Fred Lind is owner of Consolidated Enterprises Inc., a general contractor in Anchorage. He is also Alaska chapter president of Associated Builders and Contractors for the year 2000, an organization that represents general contractors, subcontractors, specialty contractors, material suppliers and peripheral support industries.

The organization--with its more than 22,000 members in more than 80 chapters throughout the U.S.--was founded in 1950 in Baltimore, Md., by a group of contractors who believed that projects should be awarded to the lowest responsible bidder. ABC was recently named by Fortune magazine as one of the top 50 most influential trade associations in the nation.

"Our organization is dedicated to the belief that projects should be awarded based on merit, regardless of union affiliation," Lind says. "While this idea may occasionally put ABC and labor on opposite sides of some legal and legislative issues, it would be inaccurate to say that ABC is anti-union. Many of the subcontractors we work with are union-shop operations. In fact, merit-shop is more accurately described as union and non-union crafts people working together."

While that philosophy is as American as mom and apple pie, it does cause problems with unions on some issues, according to Eden Larson, ABC's executive director in Alaska. One such issue is union-only Project Labor Agreements-an issue much on the minds of contractors in Alaska these days.

"Construction unions have recently been aggressively attempting to negotiate Project Labor Agreements with owners to require that all workers on a project must join a union as a condition of employment," says Larson.

"First, let me correct a perception regarding the construction industry. Many perceive that if the general contractor on a project is non-union, then all trades will be non-union as well. That's simply not true. In practice, non-union general contractors use union subcontractors all the time. So, too, union general contractors regularly use non-union subcontractors. Frequently, the same trade may be represented on a job by both union and non-union craftsmen."

Larson says that unions argue that a Project Labor Agreement is required to promote labor harmony and eliminate jurisdictional disputes between crafts, thereby assuring timely, cost-effective completion. "Recent experience at the Lathrop High School project (a union job) in Fairbanks tells a different story," she says. "That project had overruns in time and budget, and was subject to many petty jurisdictional disputes. Time and budget considerations are a factor of the contractor's management ability regardless of labor affiliation."

Larson says that in Alaska more than 75 percent of construction trades work merit shop. "Common sense tells you that unions, representing less than 25 percent of the work force, cannot provide as many qualified craftsmen as merit shop contractors that employ 75 percent of the work force," she says. "If a task on a project requires special skill, the absence of a Project Labor Agreement assures that both union and non-union craft pools are available."
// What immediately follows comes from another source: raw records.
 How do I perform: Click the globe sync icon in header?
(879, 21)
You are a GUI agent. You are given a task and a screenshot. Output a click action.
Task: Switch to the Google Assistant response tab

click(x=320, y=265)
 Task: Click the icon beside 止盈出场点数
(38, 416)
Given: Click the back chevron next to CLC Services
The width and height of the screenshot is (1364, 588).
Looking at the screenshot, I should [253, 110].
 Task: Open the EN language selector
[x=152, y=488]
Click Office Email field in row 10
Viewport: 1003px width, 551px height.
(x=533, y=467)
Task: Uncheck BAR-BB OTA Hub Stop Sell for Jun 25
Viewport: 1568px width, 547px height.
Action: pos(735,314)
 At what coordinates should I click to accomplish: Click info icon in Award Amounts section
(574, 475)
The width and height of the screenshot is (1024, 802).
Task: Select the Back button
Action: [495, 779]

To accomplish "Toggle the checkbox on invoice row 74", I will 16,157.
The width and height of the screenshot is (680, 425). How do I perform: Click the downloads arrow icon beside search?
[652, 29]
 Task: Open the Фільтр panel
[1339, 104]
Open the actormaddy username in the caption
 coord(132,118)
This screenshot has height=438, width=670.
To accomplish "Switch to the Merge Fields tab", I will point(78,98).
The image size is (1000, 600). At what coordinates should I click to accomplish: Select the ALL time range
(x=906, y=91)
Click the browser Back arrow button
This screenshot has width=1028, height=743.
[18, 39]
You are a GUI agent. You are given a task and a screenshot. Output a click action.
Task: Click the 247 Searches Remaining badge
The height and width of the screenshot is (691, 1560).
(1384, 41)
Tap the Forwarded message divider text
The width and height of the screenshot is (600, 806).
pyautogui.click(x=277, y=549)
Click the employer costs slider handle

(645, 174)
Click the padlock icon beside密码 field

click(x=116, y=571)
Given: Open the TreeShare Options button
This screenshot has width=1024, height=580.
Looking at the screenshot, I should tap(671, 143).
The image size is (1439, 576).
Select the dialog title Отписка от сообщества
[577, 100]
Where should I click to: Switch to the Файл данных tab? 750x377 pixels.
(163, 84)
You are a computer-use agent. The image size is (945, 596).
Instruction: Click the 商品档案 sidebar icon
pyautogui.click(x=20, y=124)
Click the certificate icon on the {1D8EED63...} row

A strong supporter of the ABC during the past two years has been Bill Watterson of Watterson Construction. Readers may recall that his company went head-to-head with local unions over a construction contract with First National Bank of Anchorage.

"As an at-large member of ABC for several years, I liked their philosophy of open and fair competition on construction contracts," says Watterson. "I thought the construction industry here could benefit from what they had to offer. I'm pleased it has been so well received."

However, Watterson has hardly been alone in his support of ABC in Alaska. From July 1997 to December 1997, the organization went from 15 Alaskan charter members to a total of 32. By year's-end 1998, membership roles doubled again to 64. Today, it is well on its way to doubling again.

ABC Membership Benefits

Government Representation: ABC's national government relations department monitors legislation and regulations in Washington, DC, alerting ABC members of matters that impact their businesses and the construction industry. The ABC of Alaska chapter works tirelessly in opposition of union-only Project Labor Agreements through communication, education and grassroots lobbying.

Business Development: ABC is the only association actively promoting merit construction. It is also the only national construction association marketing its member services to construction users through a computerized referral system. Valuable contacts can be made at local chapter functions including membership and committee meetings, seminars and workshops, social events and more.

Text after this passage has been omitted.